September 26, 2010

slow clothes



My clothes are disintegrating. Most are over ten years old. Moths have taken advantage of some of them as the clothes have hung on the line to dry. I’ve come to dislike shopping for clothes, even if I appreciate beautiful patterns, textures, cuts. I no longer get a consumer high if I buy a shirt from H+M. The last three years, I’ve bought almost no clothing (save bras and bathing suits) from big or corporate stores. But I’m finding it hard to find hand made, well crafted clothing that I like, even in DIY San Francisco. And I just would rather spend my money on a good cheese. But it is time to start replacing my beyond mending clothing. So my plan is to slowly build a long lasting wardrobe, one well crafted, ideally sustainably sourced/made garment at a time—one item a month.

Above is the first shirt I purchased under my slow clothing plan. The shoulder line isn’t flattering on me, but I really like the print, the red stripe down the back, the feel of the fabric and the company. Seems like the designer is thinking deeply about what she’s making and how it’s being produced—she’s a craftsperson.

****************************************

■ PROBLEMS TO WORK ON
A. According to the slow clothes post, how often does the writer plan to add a new garment to the wardrobe?
B. Reproduce the slow clothes post word for word, everything from "September 26, 2010" down to "item a month.".

■ AVAILABLE DATA
****************************************

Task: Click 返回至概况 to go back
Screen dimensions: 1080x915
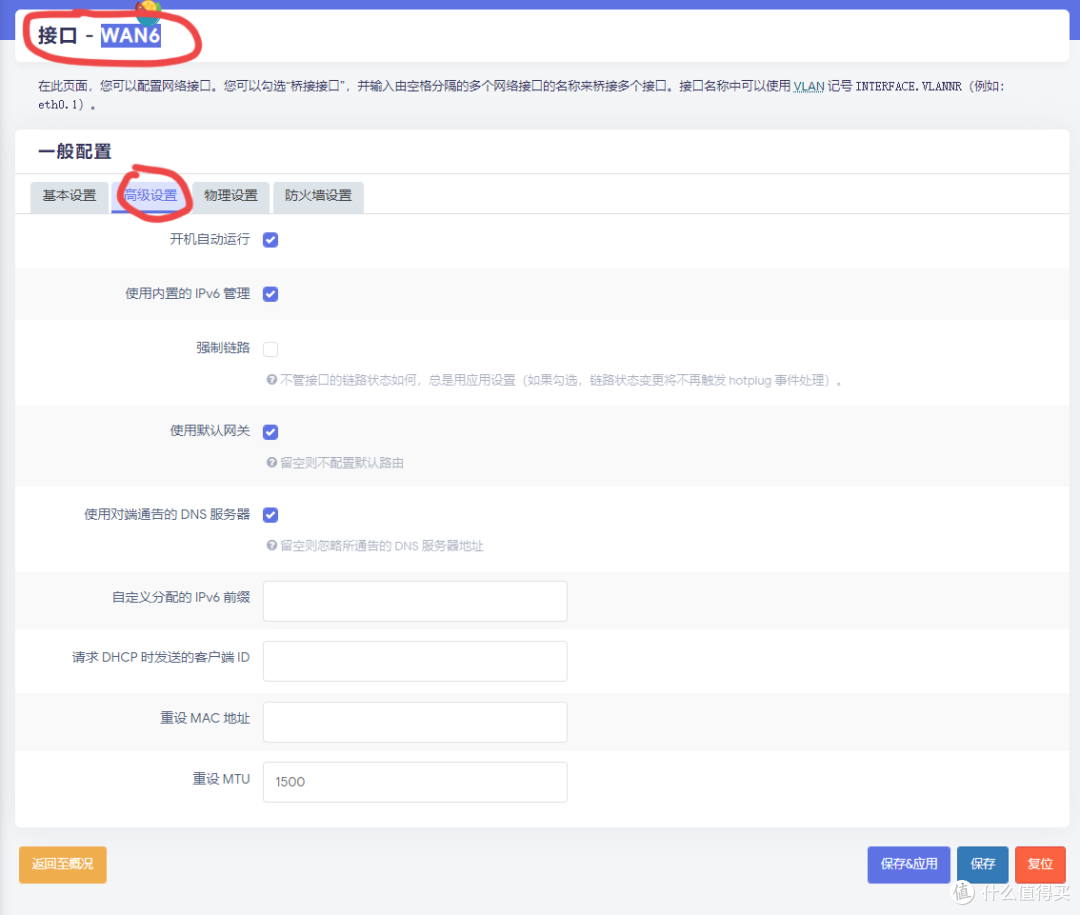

****************************************

■ WORKED ANSWERS
A. One item a month.

B.
September 26, 2010

slow clothes



My clothes are disintegrating. Most are over ten years old. Moths have taken advantage of some of them as the clothes have hung on the line to dry. I’ve come to dislike shopping for clothes, even if I appreciate beautiful patterns, textures, cuts. I no longer get a consumer high if I buy a shirt from H+M. The last three years, I’ve bought almost no clothing (save bras and bathing suits) from big or corporate stores. But I’m finding it hard to find hand made, well crafted clothing that I like, even in DIY San Francisco. And I just would rather spend my money on a good cheese. But it is time to start replacing my beyond mending clothing. So my plan is to slowly build a long lasting wardrobe, one well crafted, ideally sustainably sourced/made garment at a time—one item a month.